La Cour européenne des droits de l’homme (CEDH) veille également au respect de la liberté de réunion garantie par l’article 11 de la Convention européenne des droits de l’homme. Elle a développé une jurisprudence protectrice, considérant que seules des « raisons convaincantes et impératives » peuvent justifier des restrictions à cette liberté.
Les enjeux futurs : vers un nouvel équilibre entre sécurité et liberté ?
Le débat sur l’encadrement du droit de manifester reste vif. D’un côté, les autorités invoquent la nécessité de prévenir les débordements et de protéger l’ordre public. De l’autre, de nombreuses voix s’élèvent pour dénoncer une dérive sécuritaire menaçant les libertés fondamentales.
La question de la responsabilité des organisateurs de manifestations fait notamment débat. Certains proposent de les rendre pénalement responsables des débordements, une idée critiquée comme risquant de décourager l’exercice du droit de manifester.

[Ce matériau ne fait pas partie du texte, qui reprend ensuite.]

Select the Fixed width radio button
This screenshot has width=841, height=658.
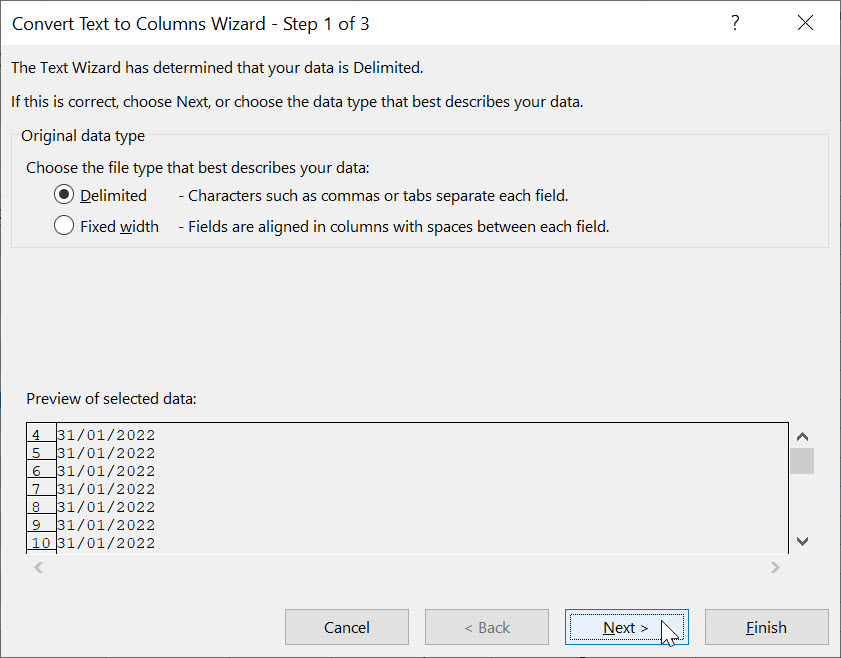click(63, 226)
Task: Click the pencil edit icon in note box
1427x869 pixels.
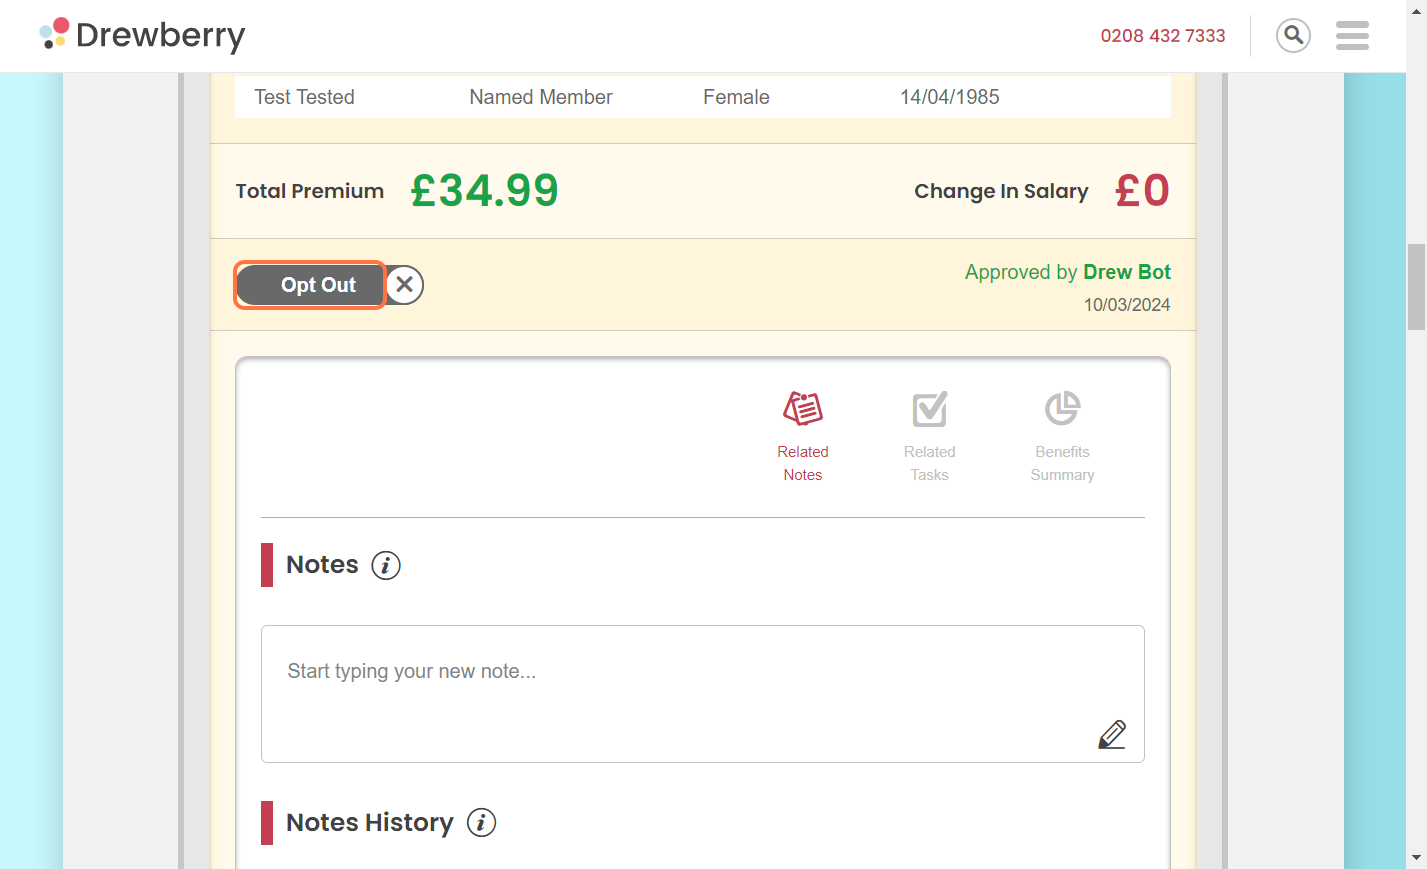Action: 1112,734
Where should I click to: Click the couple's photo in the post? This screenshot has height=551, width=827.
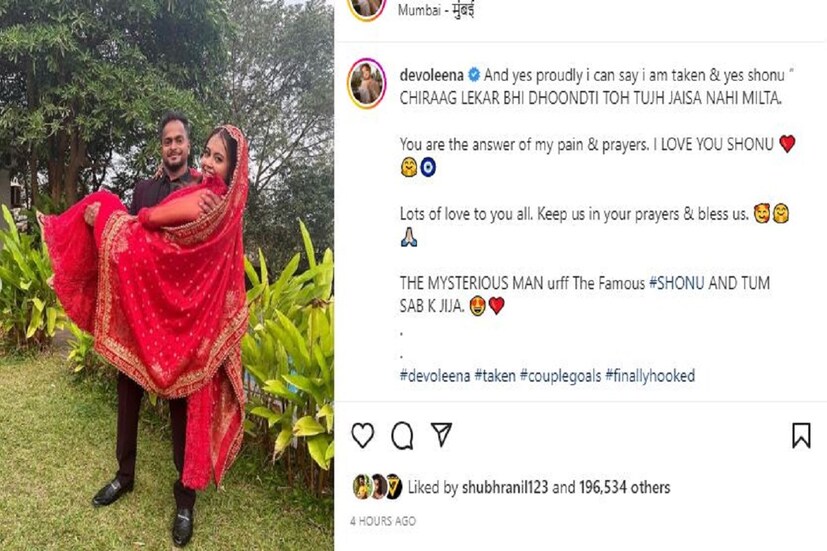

L’encadrement des manifestations spontanées, facilitées par les réseaux sociaux, pose également question. Comment concilier la nécessité d’un cadre légal avec la spontanéité de certains mouvements sociaux ?
Enfin, l’impact des nouvelles technologies sur l’exercice de la liberté de réunion continuera d’alimenter les débats. Comment encadrer l’usage des outils numériques de surveillance sans porter atteinte aux libertés fondamentales ?
La liberté de réunion, pilier de notre démocratie, se trouve aujourd’hui fragilisée par la multiplication des lois sécuritaires. Si la protection de l’ordre public est légitime, elle ne doit pas se faire au détriment des droits fondamentaux. Un nouvel équilibre reste à trouver pour préserver l’essence de ce droit essentiel à l’expression démocratique.